----- Available records

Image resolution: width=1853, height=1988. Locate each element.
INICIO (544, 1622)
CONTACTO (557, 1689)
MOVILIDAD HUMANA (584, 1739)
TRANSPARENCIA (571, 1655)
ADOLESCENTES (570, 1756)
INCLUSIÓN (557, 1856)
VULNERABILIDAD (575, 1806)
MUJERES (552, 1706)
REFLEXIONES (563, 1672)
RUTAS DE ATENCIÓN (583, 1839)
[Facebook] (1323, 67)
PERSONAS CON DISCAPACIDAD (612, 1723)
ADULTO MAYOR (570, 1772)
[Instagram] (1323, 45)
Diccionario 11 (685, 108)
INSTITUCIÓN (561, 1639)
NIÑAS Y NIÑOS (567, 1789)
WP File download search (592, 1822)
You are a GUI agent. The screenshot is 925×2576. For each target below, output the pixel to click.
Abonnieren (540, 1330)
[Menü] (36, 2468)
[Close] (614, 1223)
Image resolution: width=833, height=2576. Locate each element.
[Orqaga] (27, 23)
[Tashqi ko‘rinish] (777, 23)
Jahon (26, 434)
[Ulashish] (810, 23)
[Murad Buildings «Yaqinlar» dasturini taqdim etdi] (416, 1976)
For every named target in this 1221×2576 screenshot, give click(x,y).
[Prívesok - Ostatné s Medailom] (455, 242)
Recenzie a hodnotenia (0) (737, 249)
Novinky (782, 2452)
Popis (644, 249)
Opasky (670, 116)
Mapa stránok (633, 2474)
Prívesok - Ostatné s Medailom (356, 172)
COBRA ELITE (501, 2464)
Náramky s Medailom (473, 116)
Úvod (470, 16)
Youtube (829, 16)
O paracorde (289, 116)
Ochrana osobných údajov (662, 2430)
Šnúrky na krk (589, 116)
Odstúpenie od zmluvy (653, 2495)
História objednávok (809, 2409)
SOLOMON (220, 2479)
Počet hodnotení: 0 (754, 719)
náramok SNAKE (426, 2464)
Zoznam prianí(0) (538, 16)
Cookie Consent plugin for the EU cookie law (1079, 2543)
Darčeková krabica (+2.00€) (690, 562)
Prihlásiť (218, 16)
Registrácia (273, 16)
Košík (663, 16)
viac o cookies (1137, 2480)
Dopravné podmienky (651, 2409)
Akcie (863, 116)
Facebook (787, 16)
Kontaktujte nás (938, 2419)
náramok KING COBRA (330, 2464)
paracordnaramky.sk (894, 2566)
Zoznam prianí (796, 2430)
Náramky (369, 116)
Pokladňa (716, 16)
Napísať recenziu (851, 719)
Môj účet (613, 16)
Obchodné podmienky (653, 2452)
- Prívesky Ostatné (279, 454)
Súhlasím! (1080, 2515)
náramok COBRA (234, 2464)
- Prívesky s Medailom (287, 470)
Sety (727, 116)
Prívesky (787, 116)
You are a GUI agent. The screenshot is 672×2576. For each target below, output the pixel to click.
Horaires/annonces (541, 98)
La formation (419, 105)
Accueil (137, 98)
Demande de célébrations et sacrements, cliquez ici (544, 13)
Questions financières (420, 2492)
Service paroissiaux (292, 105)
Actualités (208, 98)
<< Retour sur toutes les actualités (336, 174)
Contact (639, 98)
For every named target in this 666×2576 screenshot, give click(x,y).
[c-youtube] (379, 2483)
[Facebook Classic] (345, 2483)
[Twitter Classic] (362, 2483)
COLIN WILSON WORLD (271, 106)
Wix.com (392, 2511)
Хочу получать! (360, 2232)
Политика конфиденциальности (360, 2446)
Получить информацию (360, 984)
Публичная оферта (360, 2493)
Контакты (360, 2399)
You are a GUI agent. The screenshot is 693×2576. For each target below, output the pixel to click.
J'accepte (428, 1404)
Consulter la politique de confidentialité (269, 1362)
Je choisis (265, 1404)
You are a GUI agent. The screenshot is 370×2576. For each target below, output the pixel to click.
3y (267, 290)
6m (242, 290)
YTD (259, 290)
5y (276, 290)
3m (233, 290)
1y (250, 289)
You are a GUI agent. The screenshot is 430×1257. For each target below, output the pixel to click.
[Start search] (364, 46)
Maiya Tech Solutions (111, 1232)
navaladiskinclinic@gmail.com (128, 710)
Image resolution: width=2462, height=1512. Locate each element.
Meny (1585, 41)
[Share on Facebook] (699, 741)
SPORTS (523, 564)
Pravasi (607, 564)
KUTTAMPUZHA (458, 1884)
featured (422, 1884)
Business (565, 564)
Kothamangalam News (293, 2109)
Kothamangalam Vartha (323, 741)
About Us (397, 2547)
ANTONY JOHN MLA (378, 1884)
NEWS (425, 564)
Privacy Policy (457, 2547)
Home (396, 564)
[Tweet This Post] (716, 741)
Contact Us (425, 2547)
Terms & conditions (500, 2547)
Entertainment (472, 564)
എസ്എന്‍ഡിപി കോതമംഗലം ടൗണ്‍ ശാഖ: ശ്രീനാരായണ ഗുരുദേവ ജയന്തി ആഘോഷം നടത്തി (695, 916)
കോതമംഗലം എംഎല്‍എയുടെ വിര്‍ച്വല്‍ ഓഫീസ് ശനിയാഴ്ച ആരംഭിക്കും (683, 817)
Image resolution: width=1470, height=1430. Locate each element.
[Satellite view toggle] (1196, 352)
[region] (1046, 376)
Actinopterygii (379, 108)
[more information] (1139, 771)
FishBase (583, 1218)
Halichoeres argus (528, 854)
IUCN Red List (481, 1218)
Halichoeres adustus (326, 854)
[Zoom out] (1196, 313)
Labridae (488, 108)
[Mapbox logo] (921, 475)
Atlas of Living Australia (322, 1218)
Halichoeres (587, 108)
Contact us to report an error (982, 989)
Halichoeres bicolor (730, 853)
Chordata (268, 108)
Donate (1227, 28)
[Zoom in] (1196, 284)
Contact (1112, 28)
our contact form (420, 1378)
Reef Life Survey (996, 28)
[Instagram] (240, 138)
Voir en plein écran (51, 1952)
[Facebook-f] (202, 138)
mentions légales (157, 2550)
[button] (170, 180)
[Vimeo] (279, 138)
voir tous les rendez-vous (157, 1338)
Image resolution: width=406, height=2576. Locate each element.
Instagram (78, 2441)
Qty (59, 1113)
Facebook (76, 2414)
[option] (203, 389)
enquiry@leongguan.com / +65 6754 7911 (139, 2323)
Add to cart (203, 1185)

----------

Within the material above, find the lines that contain the word "height"; copy them.

### [Reply]
Image resolution: width=1853, height=1988. Locate each element.
Image resolution: width=833, height=2576. Locate each element.
Image resolution: width=2462, height=1512. Locate each element.
Image resolution: width=1470, height=1430. Locate each element.
Image resolution: width=406, height=2576. Locate each element.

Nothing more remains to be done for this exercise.